I am confident that young talent will only work at companies where diversity is a fact of life not a wishlist item. 

 

What is the biggest challenge you personally have faced as a woman in the workplace?

 

Being my self, my authentic self has been my biggest challenge in workplace. It took me a while to understand that I was acting with third fourth generation businessmen traits.

Sadly, these were businessMEN traits. Drastically my male business partner complimented me saying how great that I am almost 50% male. Then in my professional journey I realized that sincerity and honesty "being true to your authentic self" is key to leadership. There is no one male defined pattern for leadership. You achieve more, be more successful and feel more comfortable in your own skin, in your own business enviroment. 

This is a point where you reach leadership from within ...

 

If you had one piece of advice to give women in the workplace, what would it be? 

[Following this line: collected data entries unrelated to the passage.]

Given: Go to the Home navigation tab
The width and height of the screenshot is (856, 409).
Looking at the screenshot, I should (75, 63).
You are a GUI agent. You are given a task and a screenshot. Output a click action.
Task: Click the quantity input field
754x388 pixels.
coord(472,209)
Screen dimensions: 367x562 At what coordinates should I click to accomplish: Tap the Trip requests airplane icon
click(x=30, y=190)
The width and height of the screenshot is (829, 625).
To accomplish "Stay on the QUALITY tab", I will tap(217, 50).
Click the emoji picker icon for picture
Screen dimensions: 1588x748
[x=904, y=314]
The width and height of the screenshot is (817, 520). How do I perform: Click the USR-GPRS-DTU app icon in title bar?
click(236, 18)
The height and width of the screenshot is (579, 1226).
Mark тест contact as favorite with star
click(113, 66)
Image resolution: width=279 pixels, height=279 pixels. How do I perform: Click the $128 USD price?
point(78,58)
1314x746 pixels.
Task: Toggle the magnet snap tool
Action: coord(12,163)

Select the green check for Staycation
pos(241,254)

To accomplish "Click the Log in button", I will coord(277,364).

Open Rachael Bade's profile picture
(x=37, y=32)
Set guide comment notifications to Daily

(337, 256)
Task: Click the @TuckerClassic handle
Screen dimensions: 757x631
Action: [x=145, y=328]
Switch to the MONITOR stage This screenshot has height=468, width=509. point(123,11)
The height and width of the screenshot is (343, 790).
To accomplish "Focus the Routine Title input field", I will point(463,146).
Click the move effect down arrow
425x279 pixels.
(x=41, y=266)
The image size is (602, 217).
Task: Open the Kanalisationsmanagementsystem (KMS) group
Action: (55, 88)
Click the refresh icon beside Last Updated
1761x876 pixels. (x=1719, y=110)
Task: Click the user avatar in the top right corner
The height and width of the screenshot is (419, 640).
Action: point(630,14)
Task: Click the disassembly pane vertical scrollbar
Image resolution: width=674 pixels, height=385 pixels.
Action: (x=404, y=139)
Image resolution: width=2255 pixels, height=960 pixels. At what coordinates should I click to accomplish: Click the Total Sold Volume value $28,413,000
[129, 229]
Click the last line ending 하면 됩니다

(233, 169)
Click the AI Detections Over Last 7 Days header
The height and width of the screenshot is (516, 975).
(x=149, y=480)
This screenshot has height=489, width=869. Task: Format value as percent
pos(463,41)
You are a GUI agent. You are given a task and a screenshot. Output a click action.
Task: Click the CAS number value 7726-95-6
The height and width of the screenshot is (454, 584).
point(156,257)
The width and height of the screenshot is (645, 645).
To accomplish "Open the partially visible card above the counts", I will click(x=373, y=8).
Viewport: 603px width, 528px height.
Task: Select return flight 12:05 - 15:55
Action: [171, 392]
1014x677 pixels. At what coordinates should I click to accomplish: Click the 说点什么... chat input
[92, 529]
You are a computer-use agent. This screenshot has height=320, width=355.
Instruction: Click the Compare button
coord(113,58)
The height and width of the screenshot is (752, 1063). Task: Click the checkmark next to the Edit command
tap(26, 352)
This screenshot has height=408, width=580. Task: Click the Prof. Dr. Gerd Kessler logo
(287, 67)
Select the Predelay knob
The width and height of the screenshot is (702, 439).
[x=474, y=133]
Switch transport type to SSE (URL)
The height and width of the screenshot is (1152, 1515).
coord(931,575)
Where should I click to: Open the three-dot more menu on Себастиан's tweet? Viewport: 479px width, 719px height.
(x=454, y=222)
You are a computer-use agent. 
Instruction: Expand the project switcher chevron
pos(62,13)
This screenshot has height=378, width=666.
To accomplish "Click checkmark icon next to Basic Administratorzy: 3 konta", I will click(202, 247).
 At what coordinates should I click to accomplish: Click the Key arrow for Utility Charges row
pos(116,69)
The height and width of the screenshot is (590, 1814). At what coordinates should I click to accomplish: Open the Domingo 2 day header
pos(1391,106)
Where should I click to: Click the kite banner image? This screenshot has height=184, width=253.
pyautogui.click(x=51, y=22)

It is a blessing to be a woman on the road to leadership. 66% of all adults believe world would be a better place if men thought more like women. Leadership is also evolving towards feminine traits which are strongly correlated to leadership than masculine traits. Like being patient, collaborative, being empthathetic, being intuitive, flexible and expressive. (ref: Athena Doctrine) These are naturally inherited, owned traits of women. Future is bright, future is Female.

 

What else are you looking forward to at Cannes?


As stated by UN Women when women are included in peace processes there is a 35% increase in the probability of an agreement lasting 15 years, so listening to the Nobel Peace Prize winner and President of the Republic of Colombia, Juan Manuel Santos and Jack Leslie’s lessons from the Colombian civil war and how to crack the world’s hardest brief – peace making – will be very interesting. 

Building an inclusive society is one of the biggest issues this year. Reverend Jesse Jackson will be very mind opening on this topic.

One of this past year’s most interesting “synergy” - partnership were Dame Helen Mirren and L’Oreal. It will be interesting listening to their discussion on redefining diversity and inclusivity. 

Christine Lagarde and Maurice Lévy’s discussion on whether “creativity can change the world?” can open up the minds. I strongly believe in creativity for a better world.